Immunome Research
Open Access

Haematopoiesis: Types and its Importance

Erul Miao^{* *}Correspondence: Erul Miao, Department of Immunology, Hawler Medical Institute, Erbil, Iraq, Email:

Author info »

Description

A Hematopoietic Stem Cells (HSC) induced to differentiate (undergo haematopoiesis) loses its ability to self-renew and makes one of two broad lineage commitment choices. It can become a Common Myeloid-erythroid Progenitor (CMP), which gives rise to all erythrocytes (erythroid lineage), granulocytes, monocytes, and macrophages (myeloid lineage), or it can become a Common Lymphoid Progenitor (CLP), which gives rise to B lymphocytes, T-lymphocyte and NK-cell. Myeloid and NK cells are members of the innate immune system and are the first cells to respond to infection or other insults. Lymphocytes are members of the adaptive immune response and generate a sophisticated antigen specific immune response that also contributes to immune memory.

As HSCs progress down their chosen lineage, they lose their ability to contribute to other cell lineages. Interestingly, both myeloid and lymphoid lineages give rise to dendritic cells, antigen-presenting cells with distinct features and functions that play an important role in the initiation of adaptive immune responses.

Regulation of lineage commitment during hematopoiesis

Each step of a hematopoietic stem cell to commit to a particular cell lineage is accompanied by genetic changes. Several genes have been identified that determine lineage commitment. Many of them are transcriptional regulators. For example, the transcription factor GATA-2 is required for the development of all hematopoietic lineages; with its deficiency, animals die in the process of embryogenesis. Another transcriptional regulator, Bmi-1, is required for the self-renewal capacity of HSCs, and in its absence animals die within 2 months of birth due to the inability to repopulate their red and white blood cells. Ikaros and Notch are a family of transcriptional regulators that have a more specific effect on haematopoiesis. Ikaros is required for lymphoid but not myeloid development; animals survive in its absence, but cannot mount a full immune response (i.e., they are severely Immunocompromised). Notch 1, one of four members of the Notch family, regulates the choice between T- and B-lymphocyte lineages. More major regulators of lineage commitment during haematopoiesis continue to be identified.

The rate of haematopoiesis and the production and release of specific cell lineages also respond to environmental changes experienced by the body. For example, infection can lead to the release of cytokines that markedly enhance the development of myeloid cells, including neutrophils. Researchers have also recently shown that the release of mature cells from the bone marrow responds to daily cycles and is regulated by the sympathetic nervous system.

Distinguishing blood cells

Early researchers initially classified cells based on their appearance under the microscope, often using dyes. Their observations were particularly useful in distinguishing myeloid from lymphoid lineages, granulocytes from macrophages, neutrophils from basophils, and eosinophils. Haematoxylin and Eosin (H&E) staining is still commonly used in combination to distinguish between cell types in blood smears and tissues. They highlight intracellular differences due to their sensitivity to pH and different affinities for charged macromolecules in the cell.
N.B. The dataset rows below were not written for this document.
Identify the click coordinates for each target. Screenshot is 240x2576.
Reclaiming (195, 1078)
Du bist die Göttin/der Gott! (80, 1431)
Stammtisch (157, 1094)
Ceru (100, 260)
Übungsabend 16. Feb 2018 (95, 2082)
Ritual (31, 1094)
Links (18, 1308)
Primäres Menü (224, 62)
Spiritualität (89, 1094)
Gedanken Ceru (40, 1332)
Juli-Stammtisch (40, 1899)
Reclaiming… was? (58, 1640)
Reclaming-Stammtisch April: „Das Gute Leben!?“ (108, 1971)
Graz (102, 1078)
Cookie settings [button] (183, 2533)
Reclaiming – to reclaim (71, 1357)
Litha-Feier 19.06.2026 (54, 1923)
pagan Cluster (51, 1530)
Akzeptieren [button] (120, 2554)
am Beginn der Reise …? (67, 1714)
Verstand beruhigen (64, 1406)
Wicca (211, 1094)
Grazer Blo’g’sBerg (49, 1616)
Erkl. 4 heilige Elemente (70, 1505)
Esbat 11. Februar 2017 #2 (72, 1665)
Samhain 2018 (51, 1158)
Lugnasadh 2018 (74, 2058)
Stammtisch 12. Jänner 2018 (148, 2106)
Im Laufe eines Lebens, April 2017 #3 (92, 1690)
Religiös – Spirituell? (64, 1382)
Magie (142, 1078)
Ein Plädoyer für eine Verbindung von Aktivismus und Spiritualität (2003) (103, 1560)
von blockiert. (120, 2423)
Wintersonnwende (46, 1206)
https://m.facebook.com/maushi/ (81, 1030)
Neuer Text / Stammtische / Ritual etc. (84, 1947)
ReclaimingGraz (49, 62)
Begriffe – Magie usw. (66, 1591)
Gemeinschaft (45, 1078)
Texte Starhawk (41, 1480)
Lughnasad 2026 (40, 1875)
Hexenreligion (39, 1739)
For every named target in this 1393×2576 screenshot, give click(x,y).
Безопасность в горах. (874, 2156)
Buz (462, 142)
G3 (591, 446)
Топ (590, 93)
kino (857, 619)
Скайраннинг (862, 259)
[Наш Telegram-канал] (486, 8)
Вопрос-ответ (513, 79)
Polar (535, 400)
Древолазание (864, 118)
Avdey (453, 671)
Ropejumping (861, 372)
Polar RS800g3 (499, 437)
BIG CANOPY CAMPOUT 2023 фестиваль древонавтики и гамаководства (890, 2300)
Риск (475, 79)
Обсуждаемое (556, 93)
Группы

Thus, the basic dye haematoxylin binds basophilic nucleic acids, staining them blue, and the acidic dye eosin binds eosinophilic proteins in granules and cytoplasm, staining them pink. Microscopists have made insightful conclusions about the functioning of cells by studying in detail the structure of stained cells, as well as the behaviour of living cells in solution. The advent of the flow cytometer in the 1980s revolutionized our understanding of cell subtypes, allowing us to assess multiple surface and internal proteins expressed by individual cells simultaneously. The development of increasingly sophisticated fluorescence microscopy approaches to observe living cells in vitro and in vivo has allowed researchers to penetrate the complexities of the immune response in time and space. These advances, combined with the ability to genetically manipulate cellular function, have also revealed a remarkable diversity of cell types among myeloid and lymphoid cells and continue to reveal new functions and unexpected relationships between hematopoietic cells. Thus, while our understanding of cell subtypes is impressive, it is far from complete.

Types

Erythropoiesis: Red blood cells, or erythrocytes, carry oxygen from your lungs to organs throughout your body. They also carry carbon dioxide to your lungs so you can get rid of it by exhaling it. Your blood has more red blood cells than any other type of blood cell. The production of red blood cells is called erythropoiesis.

Leucopoiesis: White blood cells, or leukocytes, fight infection and protect your body from harmful invaders, or germs. They also destroy abnormal cells. The production of white blood cells is called leucopoiesis.

Thrombopoiesis: Platelets, or thrombocytes, are sticky cell fragments that clump together to form a clot if you’re injured. They create a seal in damaged tissue that prevents you from losing too much blood. The production of platelets is called thrombopoiesis.